AskIFAS Powered by EDIS

Rat Lungworm Angiostrongylus cantonensis (Chen, 1935) (Nematoda: Strongylida: Metastrongylida)

John Capinera and Heather S. Walden

The Featured Creatures collection provides in-depth profiles of insects, nematodes, arachnids and other organisms relevant to Florida. These profiles are intended for the use of interested laypersons with some knowledge of biology as well as academic audiences.

Introduction and Distribution

Like many pest and disease problems, rat lungworm (Angiostrongylus cantonensis) has been slowly spreading around the world. First described by Chen (1935) from rats in China, the medical significance of this parasite was overlooked until 1944 when it was found infecting humans in Taiwan. Even then, because the report was published in Japanese, its importance remained largely unknown. In 1955, Mackerras and Sandars found this nematode among rats in Brisbane, Australia, and described its life cycle, including the importance of its molluscan intermediate hosts.

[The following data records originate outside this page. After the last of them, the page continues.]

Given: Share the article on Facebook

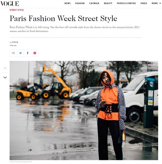Looking at the screenshot, I should (x=28, y=53).
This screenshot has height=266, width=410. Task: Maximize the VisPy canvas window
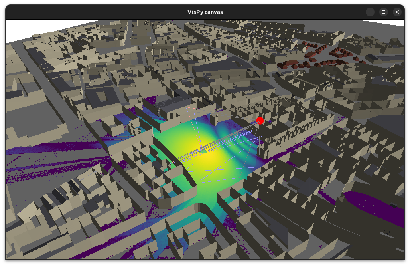click(x=384, y=12)
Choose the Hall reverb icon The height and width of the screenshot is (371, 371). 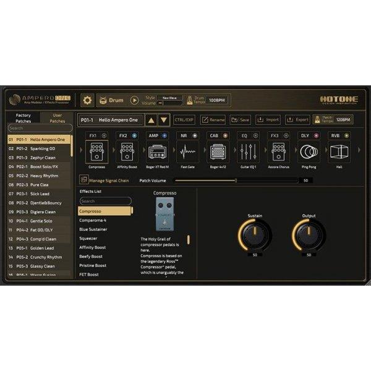[x=337, y=151]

Figure 1. Rats are the normal host of Angiostrogylus cantonensis nematodes. They acquire the parasite by feeding on infected molluscs.
Figure 1.  Rats are the normal host of Angiostrogylus cantonensis nematodes. They acquire the parasite by feeding on infected molluscs.
Credit: Jennifer L. Gillett-Kaufman, UF/IFAS


It was found in Hawaii in 1960, and Tahiti in 1961. It has since been detected in many regions of the world, including Cuba (1981), Puerto Rico (1986), New Orleans (1988), and Florida (2003). Recent reports continue to detect this parasite in Florida (Emerson et al. 2013; Teem et al. 2013; Stockdale Walden et al. 2015; Iwanowicz et al. 2015), in addition to Oklahoma (York et al. 2015), California (Burns et al. 2014), and possible infection in a captive Geoffroy's tamarin in Alabama (Kottwitz et al. 2004). Various species of rats are the definitive hosts, and the only hosts in which the adult stage of the nematode occurs. However, third-stage larvae are infective to humans if they are accidentally consumed. Ingested worms migrate to the central nervous system of humans and cause eosinophilic meningitis, which often is manifested by fever, headache, stiff neck, nausea, vomiting, fatigue, body ache, skin irritations, and photophobia (Slom et al. 2002). The signs and symptoms may persist for weeks or months.

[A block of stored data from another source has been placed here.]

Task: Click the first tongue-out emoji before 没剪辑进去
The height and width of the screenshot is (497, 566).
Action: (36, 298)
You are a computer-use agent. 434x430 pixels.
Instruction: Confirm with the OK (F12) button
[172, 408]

Although infected humans usually recover, the nematodes can penetrate the brain, spinal cord, and eyes, and sometimes cause paralysis, blindness, or death. Other primates, dogs, horses, birds, and other animals also are susceptible to infection. A particularly good host of the nematode is giant African land snail, Achatina fulica, which has been deliberately relocated to some areas, but movement in association with other molluscs and rats is implicated in the spread of Angiostrongylus cantonensis (Duffy et al. 2004).

Life Cycle

The life cycle was described by Mackerras and Sandars (1955), and a synopsis follows. When an infected mollusc is consumed by a rat, the third-stage nematode larvae within the mollusc are released in the rat's stomach. From the stomach, the nematode larvae quickly move down the intestine, where they move through the walls of the small intestine into the blood, then enter the lungs and kidneys. Within 24 hours, some nematodes are carried passively to the brain and spinal cord, although many seemingly are lost. These third-stage larvae reaching the brain become sluggish as they absorb food, and they molt to the fourth stage after about 7 days. Thereafter, the fourth-stage larvae are found within the brain and on its surface for about 12 days, then molt to the adult form. The adults continue to scar the surface of the cerebrum and other sections of the brain, depending on the infestation level. Heavy infestation of nematodes can result in significant lesions, changes in behavior of the rat, and even death. Within a month, the nematodes leave the brain and enter the blood, where sexual maturation occurs in about 10 days. Fertilization occurs shortly thereafter, followed by production of eggs, which are released into the blood. The eggs lodge in the smaller vessels of the lungs and hatch, then the first-stage nematodes break into the respiratory tract, migrate to the trachea, and are swallowed. So 40 to 50 days after ingestion, first-stage larvae are being released in the rat's feces.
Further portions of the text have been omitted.